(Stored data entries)

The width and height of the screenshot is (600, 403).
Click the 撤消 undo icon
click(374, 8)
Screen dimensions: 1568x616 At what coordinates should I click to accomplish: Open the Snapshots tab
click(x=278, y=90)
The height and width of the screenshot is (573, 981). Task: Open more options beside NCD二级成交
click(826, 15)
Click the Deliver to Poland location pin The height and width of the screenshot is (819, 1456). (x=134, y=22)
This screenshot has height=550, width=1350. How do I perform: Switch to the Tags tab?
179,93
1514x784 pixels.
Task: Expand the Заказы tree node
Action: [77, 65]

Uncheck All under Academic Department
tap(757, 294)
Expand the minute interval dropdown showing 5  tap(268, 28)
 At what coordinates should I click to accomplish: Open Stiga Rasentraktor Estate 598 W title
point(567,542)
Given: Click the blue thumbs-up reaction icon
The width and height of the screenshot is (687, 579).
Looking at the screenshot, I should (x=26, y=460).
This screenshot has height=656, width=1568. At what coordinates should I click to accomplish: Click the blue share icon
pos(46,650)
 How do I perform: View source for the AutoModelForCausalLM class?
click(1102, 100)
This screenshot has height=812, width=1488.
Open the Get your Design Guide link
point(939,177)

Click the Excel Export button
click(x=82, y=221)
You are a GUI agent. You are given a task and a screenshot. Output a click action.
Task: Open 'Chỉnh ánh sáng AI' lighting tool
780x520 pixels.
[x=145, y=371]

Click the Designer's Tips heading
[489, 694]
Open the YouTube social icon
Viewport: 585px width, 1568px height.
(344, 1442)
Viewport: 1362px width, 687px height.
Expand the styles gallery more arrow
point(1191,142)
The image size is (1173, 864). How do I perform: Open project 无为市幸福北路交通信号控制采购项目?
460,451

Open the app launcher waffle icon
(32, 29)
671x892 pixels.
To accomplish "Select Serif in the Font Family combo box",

**EXERCISE BRIEF**:
Each entry above needs to be output exactly.

**FINISHED TASK**:
The width and height of the screenshot is (600, 403).
Click the 撤消 undo icon
click(374, 8)
Screen dimensions: 1568x616 At what coordinates should I click to accomplish: Open the Snapshots tab
click(x=278, y=90)
The height and width of the screenshot is (573, 981). Task: Open more options beside NCD二级成交
click(826, 15)
Click the Deliver to Poland location pin The height and width of the screenshot is (819, 1456). (x=134, y=22)
This screenshot has height=550, width=1350. How do I perform: Switch to the Tags tab?
179,93
1514x784 pixels.
Task: Expand the Заказы tree node
Action: [77, 65]

Uncheck All under Academic Department
tap(757, 294)
Expand the minute interval dropdown showing 5  tap(268, 28)
 At what coordinates should I click to accomplish: Open Stiga Rasentraktor Estate 598 W title
point(567,542)
Given: Click the blue thumbs-up reaction icon
The width and height of the screenshot is (687, 579).
Looking at the screenshot, I should (x=26, y=460).
This screenshot has height=656, width=1568. At what coordinates should I click to accomplish: Click the blue share icon
pos(46,650)
 How do I perform: View source for the AutoModelForCausalLM class?
click(1102, 100)
This screenshot has height=812, width=1488.
Open the Get your Design Guide link
point(939,177)

Click the Excel Export button
click(x=82, y=221)
You are a GUI agent. You are given a task and a screenshot. Output a click action.
Task: Open 'Chỉnh ánh sáng AI' lighting tool
780x520 pixels.
[x=145, y=371]

Click the Designer's Tips heading
[489, 694]
Open the YouTube social icon
Viewport: 585px width, 1568px height.
(344, 1442)
Viewport: 1362px width, 687px height.
Expand the styles gallery more arrow
point(1191,142)
The image size is (1173, 864). How do I perform: Open project 无为市幸福北路交通信号控制采购项目?
460,451

Open the app launcher waffle icon
(32, 29)
671x892 pixels.
To accomplish "Select Serif in the Font Family combo box",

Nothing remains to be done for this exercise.